→ The problem: Copy whichever lines of the data hold the word "Readiness".

### Data for processing

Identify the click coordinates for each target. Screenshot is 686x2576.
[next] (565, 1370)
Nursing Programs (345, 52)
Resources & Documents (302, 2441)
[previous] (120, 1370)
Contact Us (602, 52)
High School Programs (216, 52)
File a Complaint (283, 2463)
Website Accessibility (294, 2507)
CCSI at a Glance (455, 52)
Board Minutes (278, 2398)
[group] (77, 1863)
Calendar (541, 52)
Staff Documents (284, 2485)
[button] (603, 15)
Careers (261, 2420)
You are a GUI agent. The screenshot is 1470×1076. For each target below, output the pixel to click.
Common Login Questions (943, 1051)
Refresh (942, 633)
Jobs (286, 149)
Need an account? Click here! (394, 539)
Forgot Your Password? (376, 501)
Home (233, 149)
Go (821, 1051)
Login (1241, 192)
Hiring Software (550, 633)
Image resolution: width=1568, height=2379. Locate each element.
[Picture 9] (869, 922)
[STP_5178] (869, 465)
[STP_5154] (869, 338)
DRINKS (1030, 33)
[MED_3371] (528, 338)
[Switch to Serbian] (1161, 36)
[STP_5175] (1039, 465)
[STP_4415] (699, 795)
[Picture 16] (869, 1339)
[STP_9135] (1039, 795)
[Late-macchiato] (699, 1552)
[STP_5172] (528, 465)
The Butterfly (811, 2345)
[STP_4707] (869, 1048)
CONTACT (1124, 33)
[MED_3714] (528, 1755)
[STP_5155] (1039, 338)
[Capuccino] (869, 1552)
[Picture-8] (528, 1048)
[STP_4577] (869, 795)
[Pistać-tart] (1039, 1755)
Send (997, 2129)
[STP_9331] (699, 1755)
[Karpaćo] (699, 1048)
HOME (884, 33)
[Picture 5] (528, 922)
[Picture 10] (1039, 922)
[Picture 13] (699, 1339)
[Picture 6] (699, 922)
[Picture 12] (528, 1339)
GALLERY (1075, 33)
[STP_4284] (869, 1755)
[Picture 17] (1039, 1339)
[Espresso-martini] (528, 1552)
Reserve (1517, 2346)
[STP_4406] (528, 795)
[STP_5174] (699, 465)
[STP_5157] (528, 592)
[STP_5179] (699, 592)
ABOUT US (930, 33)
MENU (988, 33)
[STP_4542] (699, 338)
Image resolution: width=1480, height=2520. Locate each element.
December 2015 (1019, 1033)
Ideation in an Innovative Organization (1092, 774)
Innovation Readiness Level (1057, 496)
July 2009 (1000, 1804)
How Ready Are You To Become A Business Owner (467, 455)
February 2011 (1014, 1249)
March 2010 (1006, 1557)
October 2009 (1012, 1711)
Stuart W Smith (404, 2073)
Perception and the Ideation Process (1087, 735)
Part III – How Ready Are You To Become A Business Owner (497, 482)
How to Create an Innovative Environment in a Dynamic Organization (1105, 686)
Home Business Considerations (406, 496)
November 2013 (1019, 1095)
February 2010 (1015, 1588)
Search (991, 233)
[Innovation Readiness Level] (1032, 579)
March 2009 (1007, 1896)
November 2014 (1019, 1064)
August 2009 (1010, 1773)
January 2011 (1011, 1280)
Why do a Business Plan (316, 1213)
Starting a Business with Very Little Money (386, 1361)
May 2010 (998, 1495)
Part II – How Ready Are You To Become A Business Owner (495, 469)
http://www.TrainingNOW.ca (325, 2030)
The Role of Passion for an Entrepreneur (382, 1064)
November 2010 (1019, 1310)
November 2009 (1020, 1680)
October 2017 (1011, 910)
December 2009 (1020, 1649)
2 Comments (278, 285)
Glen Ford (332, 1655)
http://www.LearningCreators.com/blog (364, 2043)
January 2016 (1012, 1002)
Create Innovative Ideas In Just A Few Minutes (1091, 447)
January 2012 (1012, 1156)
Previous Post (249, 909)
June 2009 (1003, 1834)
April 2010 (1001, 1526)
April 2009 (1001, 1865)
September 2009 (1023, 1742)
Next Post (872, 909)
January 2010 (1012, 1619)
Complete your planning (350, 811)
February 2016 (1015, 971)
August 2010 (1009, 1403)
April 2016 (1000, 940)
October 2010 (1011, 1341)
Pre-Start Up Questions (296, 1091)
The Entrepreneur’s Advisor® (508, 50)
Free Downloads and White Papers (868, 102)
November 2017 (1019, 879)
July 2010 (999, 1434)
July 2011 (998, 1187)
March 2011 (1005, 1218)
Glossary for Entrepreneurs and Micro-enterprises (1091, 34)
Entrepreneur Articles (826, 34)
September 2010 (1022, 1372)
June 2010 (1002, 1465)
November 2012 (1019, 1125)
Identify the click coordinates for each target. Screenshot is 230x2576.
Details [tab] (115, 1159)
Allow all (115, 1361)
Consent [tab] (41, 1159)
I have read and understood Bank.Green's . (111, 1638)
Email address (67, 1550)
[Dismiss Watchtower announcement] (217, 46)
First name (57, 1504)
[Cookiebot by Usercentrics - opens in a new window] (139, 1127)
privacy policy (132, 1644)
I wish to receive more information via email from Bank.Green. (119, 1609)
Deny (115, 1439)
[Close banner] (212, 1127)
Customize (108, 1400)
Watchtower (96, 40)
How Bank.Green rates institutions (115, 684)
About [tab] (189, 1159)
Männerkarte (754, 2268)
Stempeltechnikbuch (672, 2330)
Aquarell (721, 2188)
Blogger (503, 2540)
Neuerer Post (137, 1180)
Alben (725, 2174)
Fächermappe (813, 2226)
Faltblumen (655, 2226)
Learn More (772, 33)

######

→ Answer to the problem:
Innovation Readiness Level (1057, 496)
[Innovation Readiness Level] (1032, 579)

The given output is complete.